"Noo Zeeealand! I just love the accents."
"That's good, they're the only ones we have," I said, deftly employing a joke to make absolutely clear which one of us was the Dad.
"Y'all here on holiday?"
"Yeah, we're doing a kind of road trip," said my son. "After this we're going to Memphis for a couple of nights, then Nashville."
"Well, when you're in Nashville, make sure you go to Tootsies."
"Tootsies? They have live music?"
"Yes, it's great. People says folks in Nashville is kind of snobby but I never found that."
"Are you from Natchez?"
"No, I've come over from Atlanta."
She had come over to sell her T-shirts at the Natchez Gun Show. Admission is $7 for adults, $1 for children aged 6-11. Absolutely no loaded weapons permitted inside. Door prizes drawn on the hour. "This one is very popular with the men," said our new wardrobe adviser, holding up a shirt bearing an image of a rifle and the slogan: "Winning hearts and minds - two in the heart, one in the mind."
But my attention had been caught by another shirt that showed an automatic rifle under the legend: "Muslim conversion tool". There was also: "What part of semi don't you understand?" and many more.
"Well," I said, "we better keep looking around. Gotta get back on the road soon."
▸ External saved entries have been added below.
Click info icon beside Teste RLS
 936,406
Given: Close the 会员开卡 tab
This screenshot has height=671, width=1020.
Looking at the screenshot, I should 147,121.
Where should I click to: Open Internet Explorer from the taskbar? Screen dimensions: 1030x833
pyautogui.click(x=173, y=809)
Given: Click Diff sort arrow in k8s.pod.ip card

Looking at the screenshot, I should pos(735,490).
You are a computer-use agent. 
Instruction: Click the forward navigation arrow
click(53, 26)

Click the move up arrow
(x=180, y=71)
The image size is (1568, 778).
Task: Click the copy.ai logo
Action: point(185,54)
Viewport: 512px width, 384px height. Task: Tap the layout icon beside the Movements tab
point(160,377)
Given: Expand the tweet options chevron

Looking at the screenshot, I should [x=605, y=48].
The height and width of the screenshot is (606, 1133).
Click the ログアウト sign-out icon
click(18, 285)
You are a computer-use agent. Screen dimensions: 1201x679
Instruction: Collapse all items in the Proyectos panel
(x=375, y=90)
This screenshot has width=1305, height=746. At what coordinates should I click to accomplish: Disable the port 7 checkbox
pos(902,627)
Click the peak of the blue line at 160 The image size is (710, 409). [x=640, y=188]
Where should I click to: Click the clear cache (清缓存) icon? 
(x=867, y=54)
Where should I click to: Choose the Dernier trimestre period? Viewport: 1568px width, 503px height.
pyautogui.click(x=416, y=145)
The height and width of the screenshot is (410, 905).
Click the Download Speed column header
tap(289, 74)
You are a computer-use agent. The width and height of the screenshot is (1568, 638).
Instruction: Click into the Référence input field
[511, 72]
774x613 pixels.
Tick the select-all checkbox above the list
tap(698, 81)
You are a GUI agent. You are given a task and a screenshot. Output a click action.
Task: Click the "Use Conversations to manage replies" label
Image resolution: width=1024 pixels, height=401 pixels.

"So long, then. Nice meeting you."
The Natchez Gun Show didn't just sell guns and T-shirts -- there were also knives, personal defence sprays and, least expectedly, handbags, whose feasibility as weapons I thought existed only in the minds of British comedy writers.
Everyone was friendly. The Sons of Confederate Veterans under their Confederate flag were having a fine time. Even the man who interrupted his phone call to warn me that I better not let anyone see me taking that photo was as amiable as all get-out.
"If we'd tried to tell her there was anything wrong with the messages on those shirts," said my son, "she just wouldn't get it, would she?"
Nope. For the people at the gun show, guns weren't a necessary evil; they were an inviolable part of what it means to be free and American.
Five days later, free American Chris Harper-Mercer shot nine people dead at Umpqua Community College in Oregon. It was the 45th school shooting in the US this year.
In the days following the shooting, wall-to-wall media commentary, occasionally by intelligent people, failed to see the problem in context.
It focused on whether mass shooters are mentally ill, when they are not. Whether stricter anti-terrorist - read, Muslim - measures are necessary, when most mass shooters are white Christian US citizens. Whether stricter background checks on gun buyers are necessary, when most mass shooters don't have criminal records. And whether the US really was unique in this respect - what about that guy in Norway?
The Natchez Gun Show was family-friendly with free home-cooked snacks, children everywhere, advice for tourists and an arsenal.
When something is normalised and ingrained in a culture, it's impossible to make people step back and look at it from any other perspective. Umpqua? Nothing to do with them.